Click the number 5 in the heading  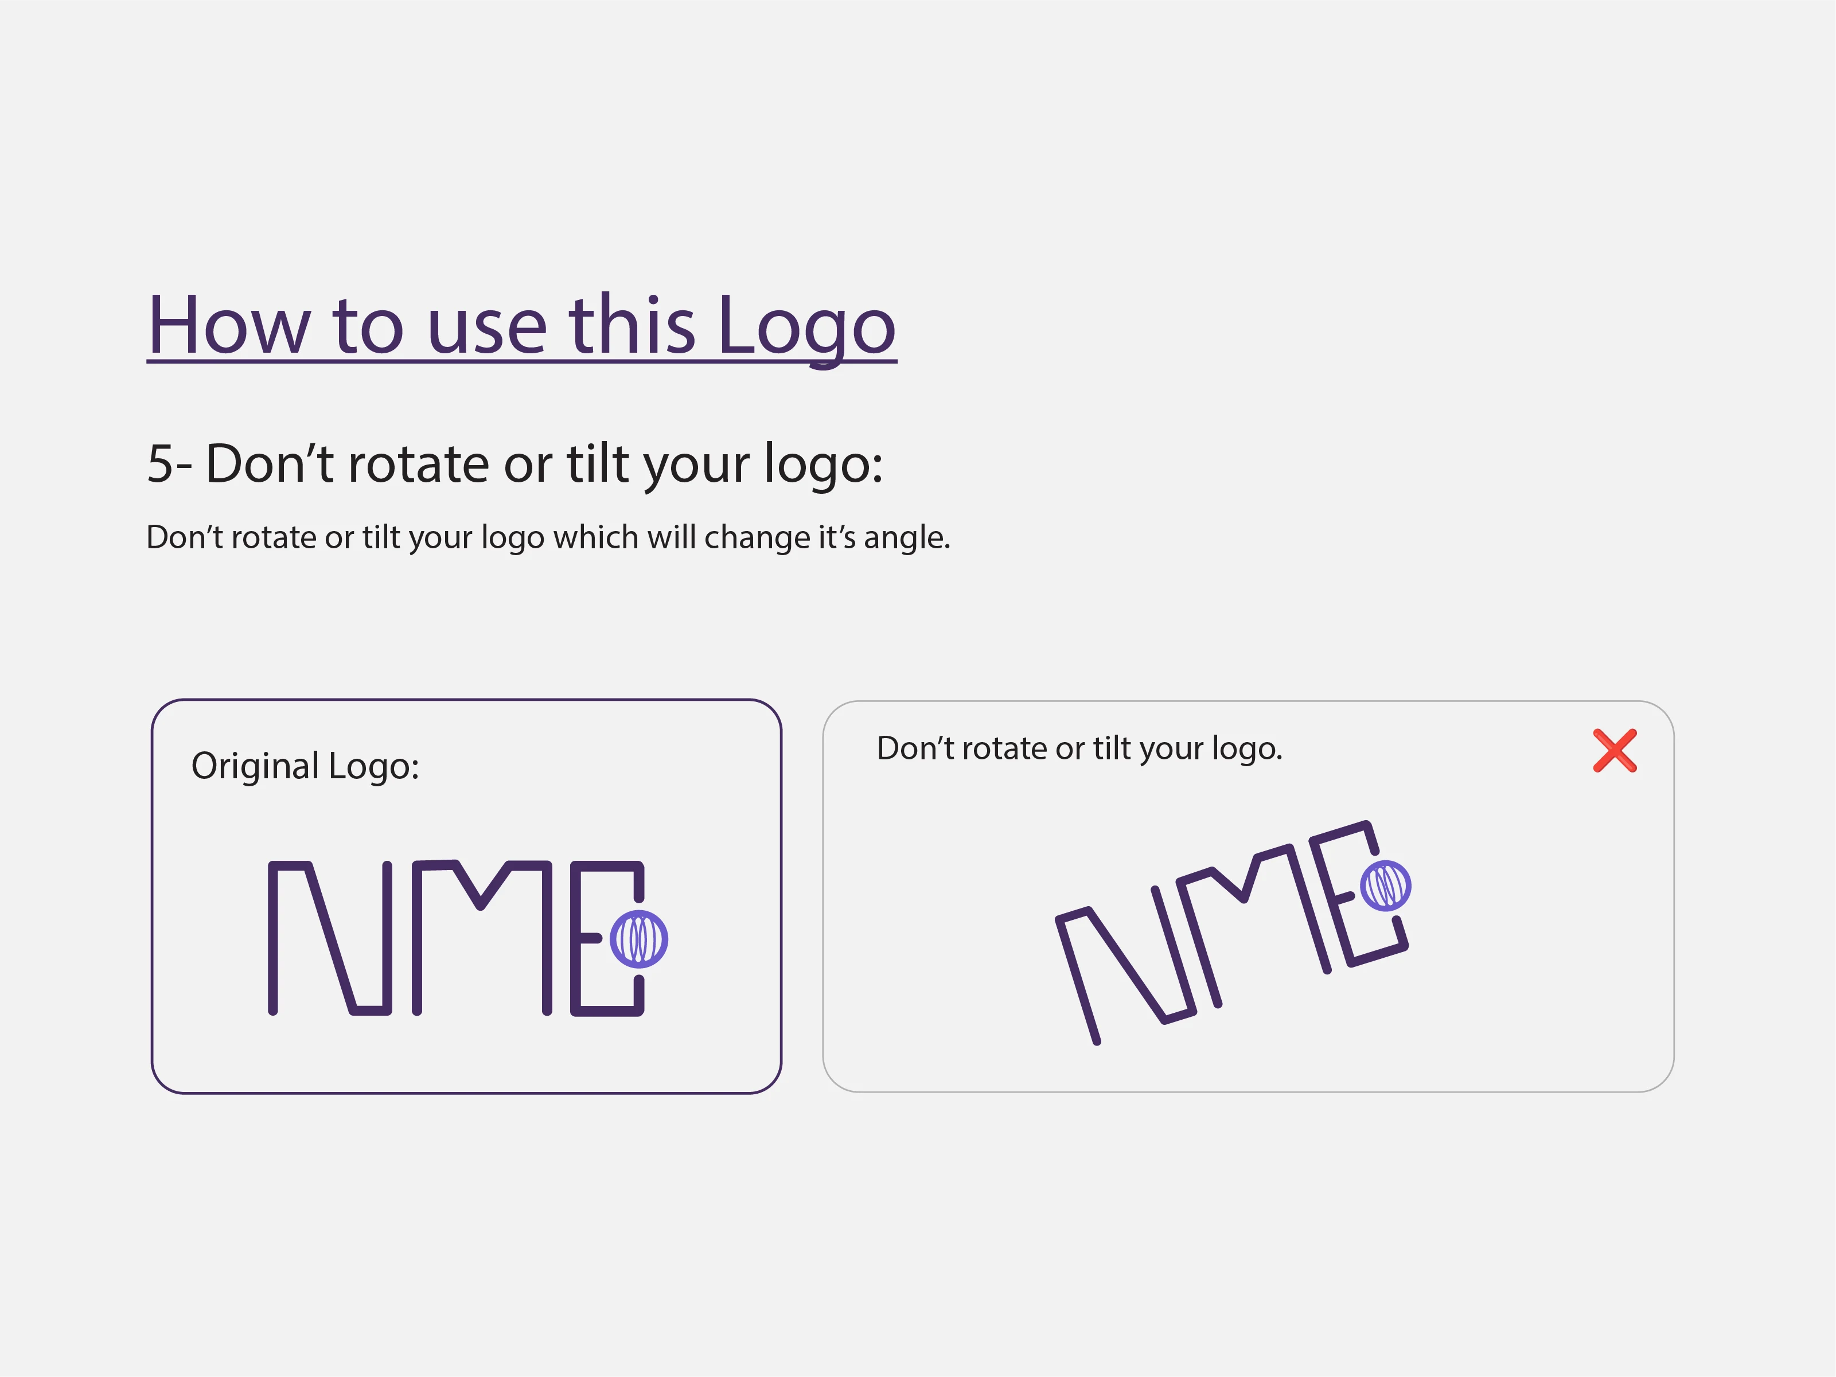(x=160, y=463)
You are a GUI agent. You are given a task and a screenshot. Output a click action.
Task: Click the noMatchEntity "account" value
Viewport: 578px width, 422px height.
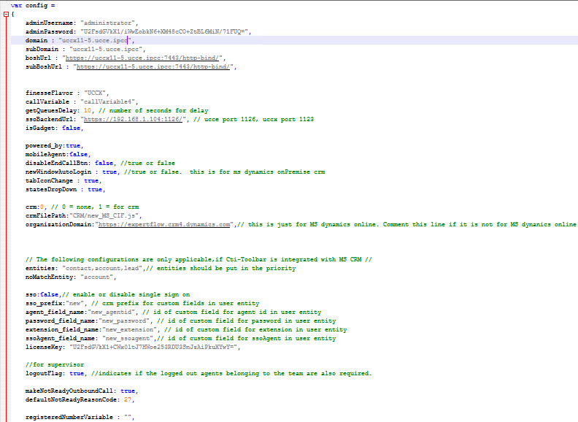pos(99,277)
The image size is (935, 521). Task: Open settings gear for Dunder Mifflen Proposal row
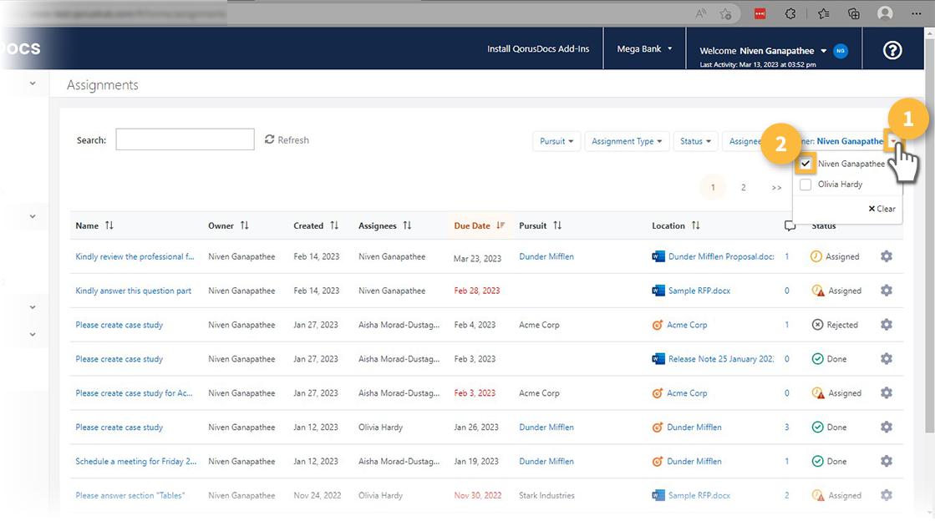point(887,256)
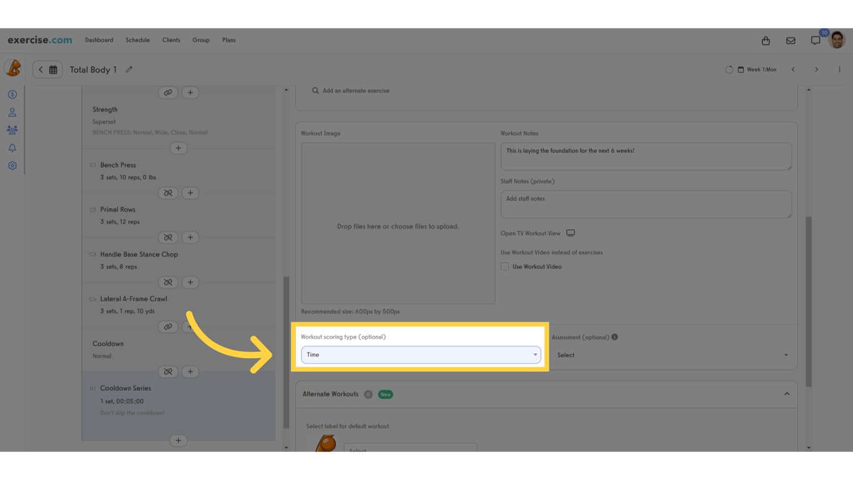
Task: Unlink the Cooldown Series superset chain icon
Action: pos(168,371)
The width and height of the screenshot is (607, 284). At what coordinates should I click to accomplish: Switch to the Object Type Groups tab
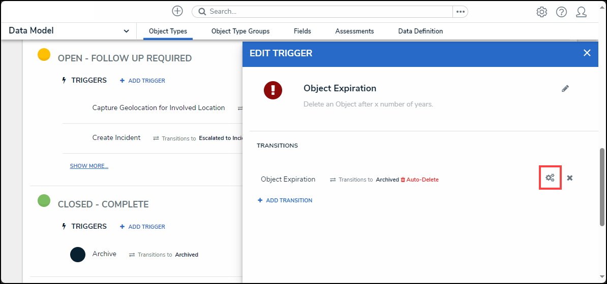coord(240,31)
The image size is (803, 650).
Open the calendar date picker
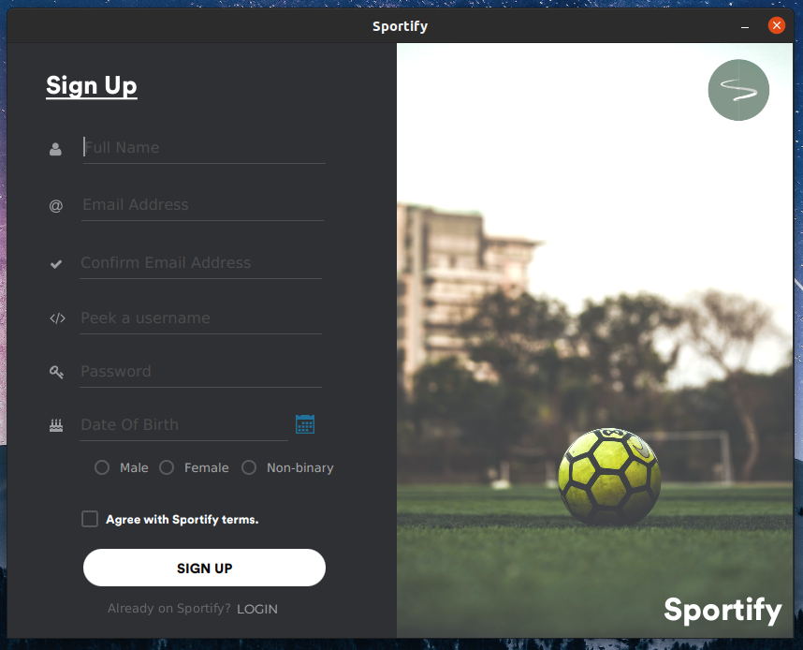coord(305,424)
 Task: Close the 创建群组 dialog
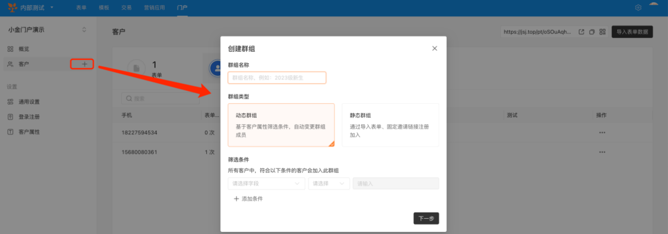434,49
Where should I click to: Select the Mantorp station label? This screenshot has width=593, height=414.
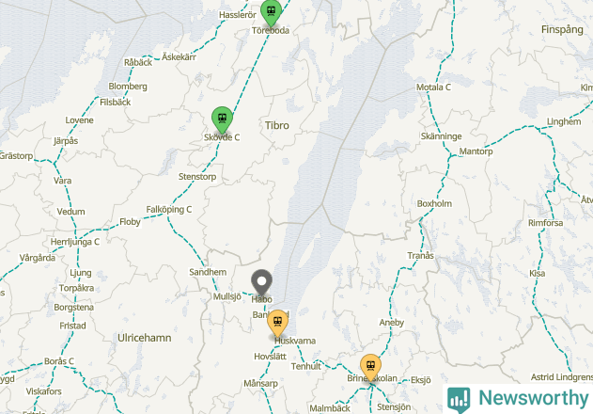pos(476,151)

-=-=-

• EXERCISE: Nothing but the lines from the one that contains "The image size is (803, 650)." through the end of the material above is to be reproduced, exactly and without pictures.

• ANSWER SPACE:
The image size is (803, 650).
Open the calendar date picker
coord(305,424)
 Task: Close the 创建群组 dialog
434,49
Where should I click to: Select the Mantorp station label? This screenshot has width=593, height=414.
pos(476,151)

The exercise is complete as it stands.